--- START Provided information ---

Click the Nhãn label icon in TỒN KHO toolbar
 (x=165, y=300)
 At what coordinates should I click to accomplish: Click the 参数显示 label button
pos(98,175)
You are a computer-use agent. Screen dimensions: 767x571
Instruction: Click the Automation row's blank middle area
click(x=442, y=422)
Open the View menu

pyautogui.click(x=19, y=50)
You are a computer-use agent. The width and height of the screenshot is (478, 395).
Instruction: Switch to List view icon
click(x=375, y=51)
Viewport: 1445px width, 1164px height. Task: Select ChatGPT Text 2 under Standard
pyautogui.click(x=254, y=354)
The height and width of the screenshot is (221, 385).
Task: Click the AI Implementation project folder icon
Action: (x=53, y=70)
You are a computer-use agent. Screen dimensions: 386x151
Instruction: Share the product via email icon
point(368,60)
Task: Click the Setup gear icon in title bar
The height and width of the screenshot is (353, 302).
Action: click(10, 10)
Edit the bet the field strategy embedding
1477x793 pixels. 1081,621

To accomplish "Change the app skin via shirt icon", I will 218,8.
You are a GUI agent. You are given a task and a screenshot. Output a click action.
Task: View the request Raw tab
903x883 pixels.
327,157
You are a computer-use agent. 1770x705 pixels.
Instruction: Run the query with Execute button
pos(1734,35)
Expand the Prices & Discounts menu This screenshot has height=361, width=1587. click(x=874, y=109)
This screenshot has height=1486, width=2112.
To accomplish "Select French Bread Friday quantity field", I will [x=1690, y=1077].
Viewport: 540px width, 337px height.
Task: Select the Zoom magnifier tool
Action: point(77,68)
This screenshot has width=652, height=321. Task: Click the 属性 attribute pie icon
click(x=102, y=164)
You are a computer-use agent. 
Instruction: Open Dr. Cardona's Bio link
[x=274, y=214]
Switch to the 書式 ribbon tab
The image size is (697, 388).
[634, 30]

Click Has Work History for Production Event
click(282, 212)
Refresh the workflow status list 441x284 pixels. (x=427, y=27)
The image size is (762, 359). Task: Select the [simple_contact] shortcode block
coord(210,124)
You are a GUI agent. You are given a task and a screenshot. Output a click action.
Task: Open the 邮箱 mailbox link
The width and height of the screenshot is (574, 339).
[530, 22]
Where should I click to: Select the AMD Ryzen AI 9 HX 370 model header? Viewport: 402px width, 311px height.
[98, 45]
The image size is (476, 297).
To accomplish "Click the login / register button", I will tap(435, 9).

--- END Provided information ---

Exercise prompt: Retype the records from the line with "You are a computer-use agent. The" up to and including the line with "1477x793 pixels. 1081,621", keeping each line as it stands.

Answer:
You are a computer-use agent. The width and height of the screenshot is (478, 395).
Instruction: Switch to List view icon
click(x=375, y=51)
Viewport: 1445px width, 1164px height. Task: Select ChatGPT Text 2 under Standard
pyautogui.click(x=254, y=354)
The height and width of the screenshot is (221, 385).
Task: Click the AI Implementation project folder icon
Action: (x=53, y=70)
You are a computer-use agent. Screen dimensions: 386x151
Instruction: Share the product via email icon
point(368,60)
Task: Click the Setup gear icon in title bar
The height and width of the screenshot is (353, 302).
Action: click(10, 10)
Edit the bet the field strategy embedding
1477x793 pixels. 1081,621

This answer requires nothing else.